%%

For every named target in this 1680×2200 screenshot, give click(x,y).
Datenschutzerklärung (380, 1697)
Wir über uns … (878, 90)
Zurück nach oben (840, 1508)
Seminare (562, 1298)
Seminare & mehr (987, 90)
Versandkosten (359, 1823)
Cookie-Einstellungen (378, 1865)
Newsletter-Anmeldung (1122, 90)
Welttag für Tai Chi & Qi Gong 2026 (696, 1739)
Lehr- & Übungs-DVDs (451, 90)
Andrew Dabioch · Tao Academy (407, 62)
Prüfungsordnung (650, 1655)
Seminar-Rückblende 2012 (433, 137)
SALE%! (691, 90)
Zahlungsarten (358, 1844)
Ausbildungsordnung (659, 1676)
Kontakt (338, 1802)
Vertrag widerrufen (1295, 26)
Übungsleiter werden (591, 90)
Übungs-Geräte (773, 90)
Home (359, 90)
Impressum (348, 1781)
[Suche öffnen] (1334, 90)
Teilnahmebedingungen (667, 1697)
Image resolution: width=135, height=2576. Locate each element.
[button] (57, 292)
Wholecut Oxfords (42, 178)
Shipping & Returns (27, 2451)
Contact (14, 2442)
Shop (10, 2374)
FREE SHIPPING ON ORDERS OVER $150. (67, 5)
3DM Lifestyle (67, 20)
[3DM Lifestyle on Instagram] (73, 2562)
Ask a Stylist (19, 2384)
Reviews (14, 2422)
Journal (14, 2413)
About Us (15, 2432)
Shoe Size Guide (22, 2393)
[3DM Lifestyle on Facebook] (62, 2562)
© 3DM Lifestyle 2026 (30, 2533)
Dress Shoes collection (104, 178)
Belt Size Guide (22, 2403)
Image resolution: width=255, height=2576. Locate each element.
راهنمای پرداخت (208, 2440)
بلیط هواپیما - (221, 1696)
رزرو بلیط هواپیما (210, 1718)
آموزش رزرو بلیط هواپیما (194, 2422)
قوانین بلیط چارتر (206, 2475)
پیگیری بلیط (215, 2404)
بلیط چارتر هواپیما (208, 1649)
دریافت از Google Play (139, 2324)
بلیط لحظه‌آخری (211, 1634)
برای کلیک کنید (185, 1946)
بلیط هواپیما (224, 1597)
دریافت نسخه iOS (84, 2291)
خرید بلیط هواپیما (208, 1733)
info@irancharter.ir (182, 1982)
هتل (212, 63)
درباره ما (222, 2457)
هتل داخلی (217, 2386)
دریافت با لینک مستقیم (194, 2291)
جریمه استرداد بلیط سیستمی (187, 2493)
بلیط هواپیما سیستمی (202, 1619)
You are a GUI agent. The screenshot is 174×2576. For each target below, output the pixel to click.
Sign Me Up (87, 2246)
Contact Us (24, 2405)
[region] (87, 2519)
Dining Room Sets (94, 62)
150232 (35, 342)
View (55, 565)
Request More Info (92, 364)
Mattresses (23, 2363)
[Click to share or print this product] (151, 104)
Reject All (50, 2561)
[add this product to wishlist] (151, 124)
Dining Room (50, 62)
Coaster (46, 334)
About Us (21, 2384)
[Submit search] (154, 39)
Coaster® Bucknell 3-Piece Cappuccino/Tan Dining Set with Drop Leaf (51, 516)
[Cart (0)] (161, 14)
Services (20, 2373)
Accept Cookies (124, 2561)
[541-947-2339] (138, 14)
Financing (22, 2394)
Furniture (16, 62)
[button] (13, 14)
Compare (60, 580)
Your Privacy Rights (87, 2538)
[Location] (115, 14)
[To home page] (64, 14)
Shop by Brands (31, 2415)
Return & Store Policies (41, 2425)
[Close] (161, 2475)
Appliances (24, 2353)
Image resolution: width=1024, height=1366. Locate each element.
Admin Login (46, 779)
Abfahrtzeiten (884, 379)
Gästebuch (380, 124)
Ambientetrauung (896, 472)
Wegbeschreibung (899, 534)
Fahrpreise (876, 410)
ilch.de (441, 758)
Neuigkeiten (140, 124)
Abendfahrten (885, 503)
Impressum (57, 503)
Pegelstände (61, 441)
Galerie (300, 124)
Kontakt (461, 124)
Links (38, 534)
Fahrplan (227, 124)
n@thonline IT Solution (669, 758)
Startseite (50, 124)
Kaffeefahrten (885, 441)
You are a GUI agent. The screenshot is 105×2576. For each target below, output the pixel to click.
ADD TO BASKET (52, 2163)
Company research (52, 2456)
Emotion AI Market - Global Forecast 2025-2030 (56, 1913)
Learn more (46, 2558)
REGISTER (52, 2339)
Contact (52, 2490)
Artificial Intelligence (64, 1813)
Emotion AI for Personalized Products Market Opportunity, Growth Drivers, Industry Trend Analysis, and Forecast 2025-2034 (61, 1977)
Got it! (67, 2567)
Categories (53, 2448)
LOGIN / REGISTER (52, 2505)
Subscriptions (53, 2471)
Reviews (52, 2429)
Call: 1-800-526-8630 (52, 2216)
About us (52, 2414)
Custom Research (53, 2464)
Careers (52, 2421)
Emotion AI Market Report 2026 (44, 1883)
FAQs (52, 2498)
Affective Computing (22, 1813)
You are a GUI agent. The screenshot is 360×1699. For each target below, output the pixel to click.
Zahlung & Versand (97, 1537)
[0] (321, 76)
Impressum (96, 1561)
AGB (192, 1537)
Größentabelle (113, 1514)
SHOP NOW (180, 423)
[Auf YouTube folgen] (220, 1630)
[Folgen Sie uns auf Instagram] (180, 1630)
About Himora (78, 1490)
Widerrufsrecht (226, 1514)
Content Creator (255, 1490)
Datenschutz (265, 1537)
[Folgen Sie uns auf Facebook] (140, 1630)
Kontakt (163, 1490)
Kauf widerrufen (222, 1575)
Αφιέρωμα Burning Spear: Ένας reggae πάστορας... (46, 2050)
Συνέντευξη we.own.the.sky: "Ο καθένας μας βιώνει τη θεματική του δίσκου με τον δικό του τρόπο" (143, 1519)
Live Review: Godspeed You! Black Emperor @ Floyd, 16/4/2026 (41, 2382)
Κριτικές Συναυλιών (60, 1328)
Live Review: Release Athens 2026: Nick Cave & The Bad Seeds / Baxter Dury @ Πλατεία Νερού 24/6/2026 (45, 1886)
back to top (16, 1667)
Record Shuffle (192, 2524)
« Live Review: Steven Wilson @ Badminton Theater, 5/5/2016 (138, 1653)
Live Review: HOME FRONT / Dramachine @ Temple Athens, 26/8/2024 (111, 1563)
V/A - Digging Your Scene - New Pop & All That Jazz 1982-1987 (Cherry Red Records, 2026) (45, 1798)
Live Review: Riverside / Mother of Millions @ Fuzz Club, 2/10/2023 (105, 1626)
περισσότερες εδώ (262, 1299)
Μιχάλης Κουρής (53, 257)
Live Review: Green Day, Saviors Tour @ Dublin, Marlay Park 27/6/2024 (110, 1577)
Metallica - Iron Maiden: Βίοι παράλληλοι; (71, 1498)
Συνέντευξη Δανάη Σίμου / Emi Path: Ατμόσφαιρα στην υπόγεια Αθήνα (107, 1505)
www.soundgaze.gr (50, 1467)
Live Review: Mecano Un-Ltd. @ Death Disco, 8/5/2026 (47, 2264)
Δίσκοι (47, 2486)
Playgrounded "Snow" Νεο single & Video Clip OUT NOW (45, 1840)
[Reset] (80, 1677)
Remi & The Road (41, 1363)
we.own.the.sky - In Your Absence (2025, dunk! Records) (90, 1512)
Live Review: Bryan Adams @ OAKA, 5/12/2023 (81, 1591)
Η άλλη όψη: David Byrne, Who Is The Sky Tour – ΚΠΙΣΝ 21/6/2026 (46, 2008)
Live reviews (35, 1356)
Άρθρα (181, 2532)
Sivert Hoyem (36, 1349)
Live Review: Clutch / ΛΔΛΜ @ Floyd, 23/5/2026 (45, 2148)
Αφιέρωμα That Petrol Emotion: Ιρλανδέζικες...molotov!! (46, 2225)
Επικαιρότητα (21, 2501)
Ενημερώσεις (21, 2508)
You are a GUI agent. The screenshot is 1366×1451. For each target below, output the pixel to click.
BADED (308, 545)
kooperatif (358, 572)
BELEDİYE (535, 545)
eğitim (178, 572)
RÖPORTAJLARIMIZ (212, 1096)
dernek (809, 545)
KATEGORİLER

%%

What is being asked - Please copy the lines above from the line with "Belt Size Guide (22, 2403)" up to and including the line with "بلیط هواپیما سیستمی (202, 1619)", exactly as written and with nothing else.

Answer space -
Belt Size Guide (22, 2403)
Image resolution: width=255, height=2576. Locate each element.
راهنمای پرداخت (208, 2440)
بلیط هواپیما - (221, 1696)
رزرو بلیط هواپیما (210, 1718)
آموزش رزرو بلیط هواپیما (194, 2422)
قوانین بلیط چارتر (206, 2475)
پیگیری بلیط (215, 2404)
بلیط چارتر هواپیما (208, 1649)
دریافت از Google Play (139, 2324)
بلیط لحظه‌آخری (211, 1634)
برای کلیک کنید (185, 1946)
بلیط هواپیما (224, 1597)
دریافت نسخه iOS (84, 2291)
خرید بلیط هواپیما (208, 1733)
info@irancharter.ir (182, 1982)
هتل (212, 63)
درباره ما (222, 2457)
هتل داخلی (217, 2386)
دریافت با لینک مستقیم (194, 2291)
جریمه استرداد بلیط سیستمی (187, 2493)
بلیط هواپیما سیستمی (202, 1619)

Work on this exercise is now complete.